Page excerpt: Begin

With this, after the opening of an object '{' or an array '[' I can set the set the next item that is expected:

if (token->type & JSMN_OBJECT) {
  parser->expected = (JSMN_STRING | JSMN_CLOSE);
} else {
  parser->expected = (JSMN_ANY_TYPE | JSMN_CLOSE);
}

and then check parser->expected against what the next item actually is

if ((parser->expected & JSMN_PRIMITIVE) == 0) {
  // error handling
}
// continue with parsing

This allows for bitwise checks for error handling and while being able to put in strong rules for what can follow what.

That is an interesting approach. Do you plan to share the implementation in a pull request?

dominickpastore commented 4 years ago

I also like leaving the combinations (minus JSMN_ALL_TYPE) implicit, but I could also extend jsmntype_t to include the explicit classes you have, though I would suggest letting bitwise logic set the values for you.

typedef enum {
  JSMN_UNDEFINED = 0x00,
  JSMN_OBJECT    = 0x01,    //!< Object
  JSMN_ARRAY     = 0x02,    //!< Array
  JSMN_STRING    = 0x04,    //!< String
  JSMN_PRIMITIVE = 0x08,    //!< Other primitive: number, boolean (true/false) or null

#ifdef JSMN_STRICT
  JSMN_ANY_TYPE  = 0x0F,    //!< (OBJECT | ARRAY | STRING | PRIMITIVE)

Page excerpt: End

▸ **Assigned task 1**
Copy the passage of the jsmn parser excerpt between "if ((parser->expected &" and "a pull request?", inclusive.

Data records: Begin

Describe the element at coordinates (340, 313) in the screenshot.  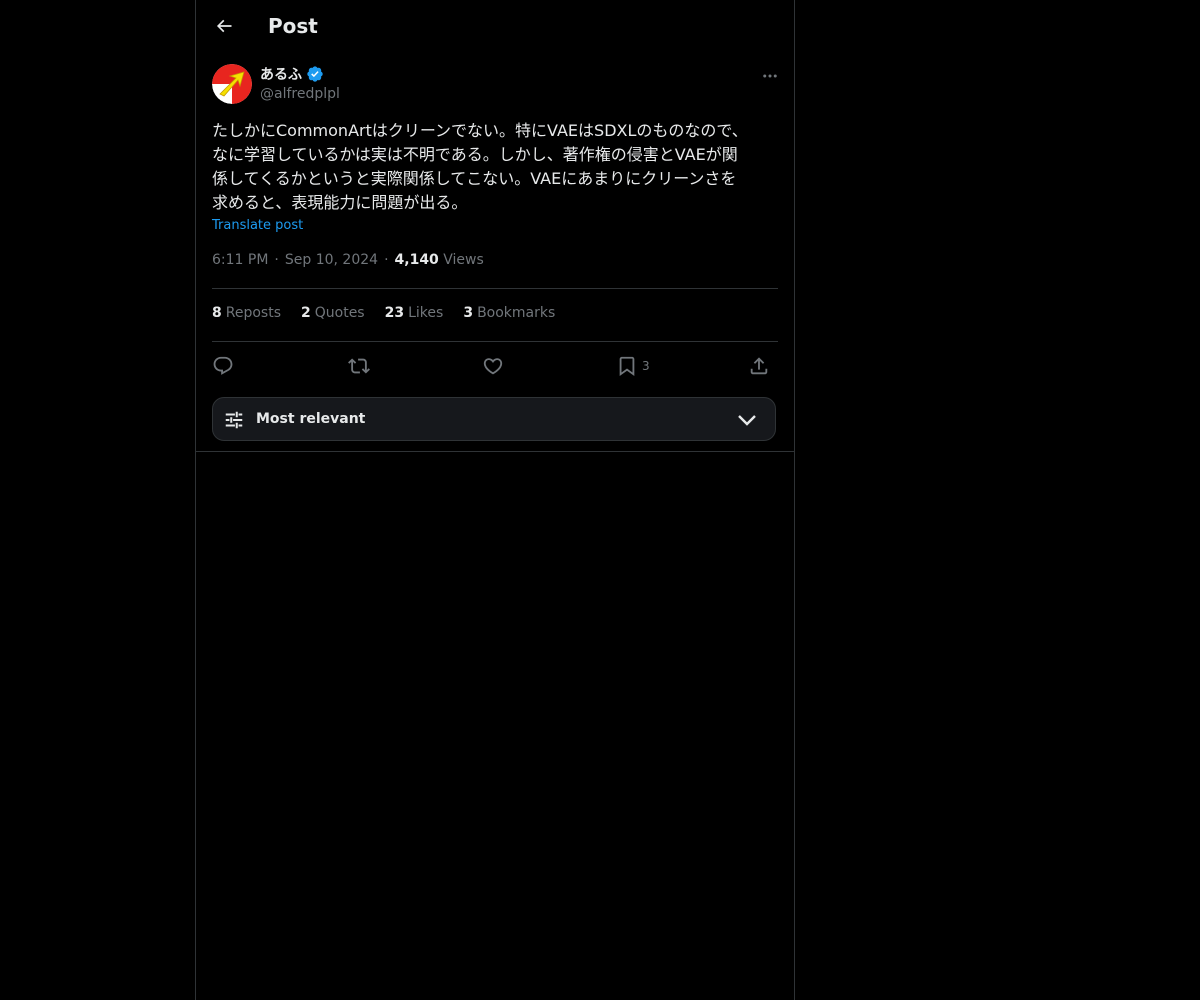
I see `quotes-label: Quotes` at that location.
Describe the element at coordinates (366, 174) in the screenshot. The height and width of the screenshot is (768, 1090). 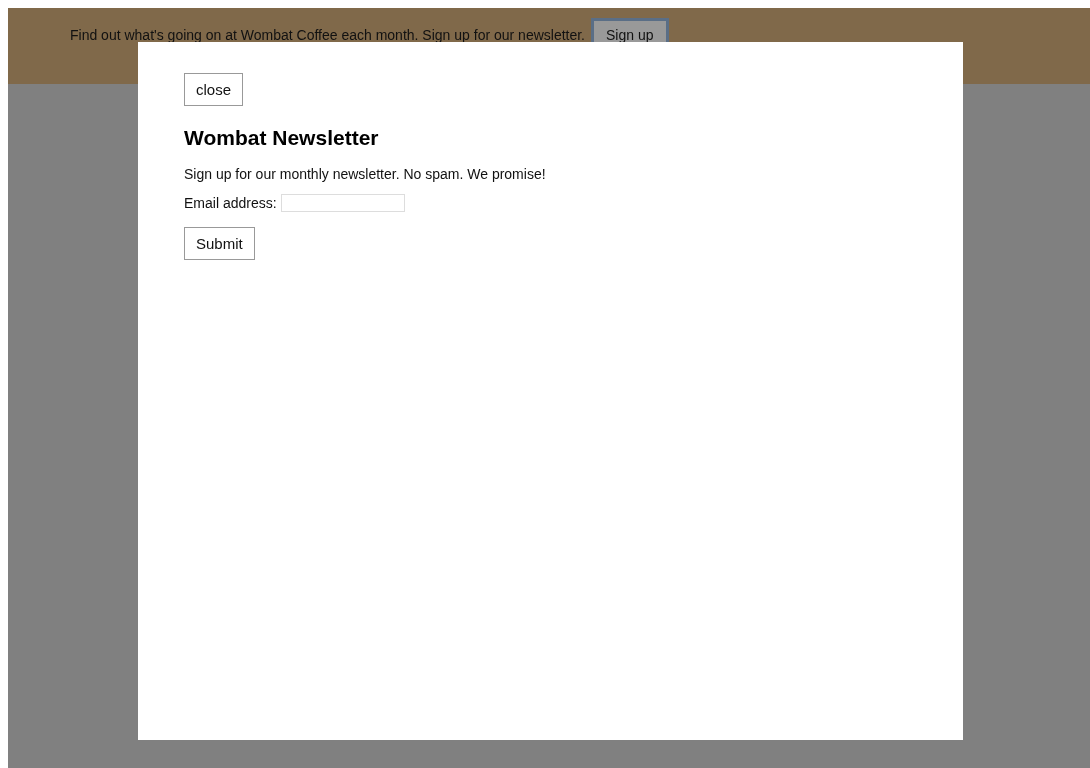
I see `dialog-description: Sign up for our monthly newsletter. No spam. We promise!` at that location.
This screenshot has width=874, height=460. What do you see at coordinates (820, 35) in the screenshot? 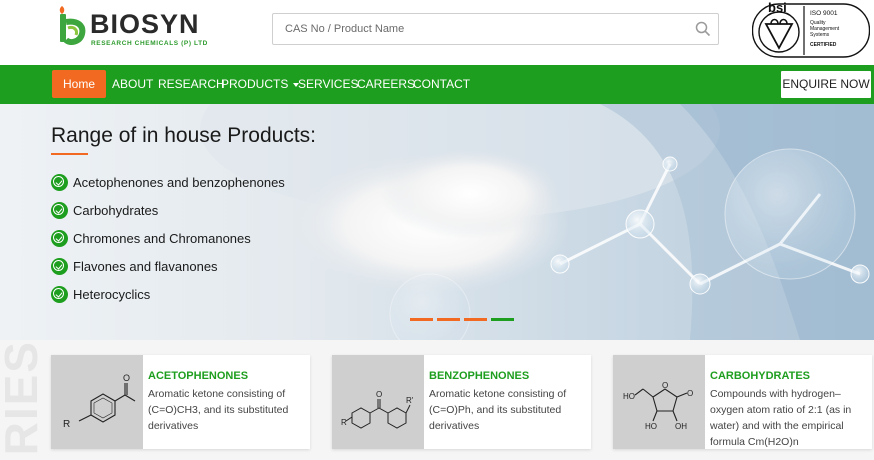
I see `iso-line-3: Systems` at bounding box center [820, 35].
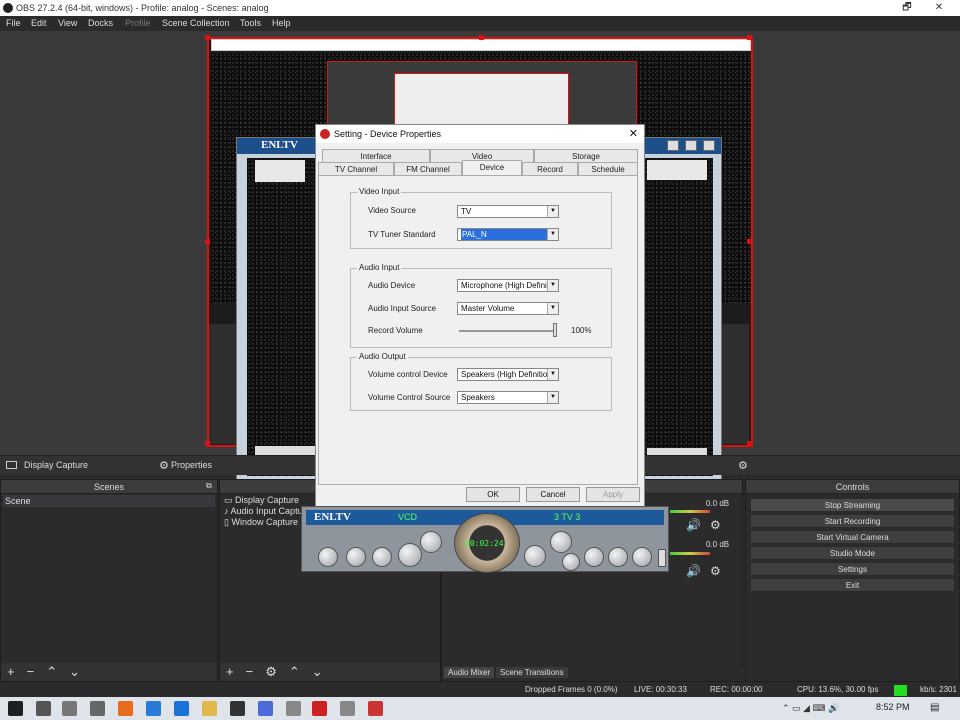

Data records: End

▸ **Assigned task 2**
Write out every row above word for word, leaving out the pictures.

▸ **Worked solution 1**
if ((parser->expected & JSMN_PRIMITIVE) == 0) {
  // error handling
}
// continue with parsing

This allows for bitwise checks for error handling and while being able to put in strong rules for what can follow what.

That is an interesting approach. Do you plan to share the implementation in a pull request?

▸ **Worked solution 2**
Describe the element at coordinates (340, 313) in the screenshot.  
I see `quotes-label: Quotes` at that location.
Describe the element at coordinates (366, 174) in the screenshot. The height and width of the screenshot is (768, 1090). 
I see `dialog-description: Sign up for our monthly newsletter. No spam. We promise!` at that location.
This screenshot has width=874, height=460. What do you see at coordinates (820, 35) in the screenshot? 
I see `iso-line-3: Systems` at bounding box center [820, 35].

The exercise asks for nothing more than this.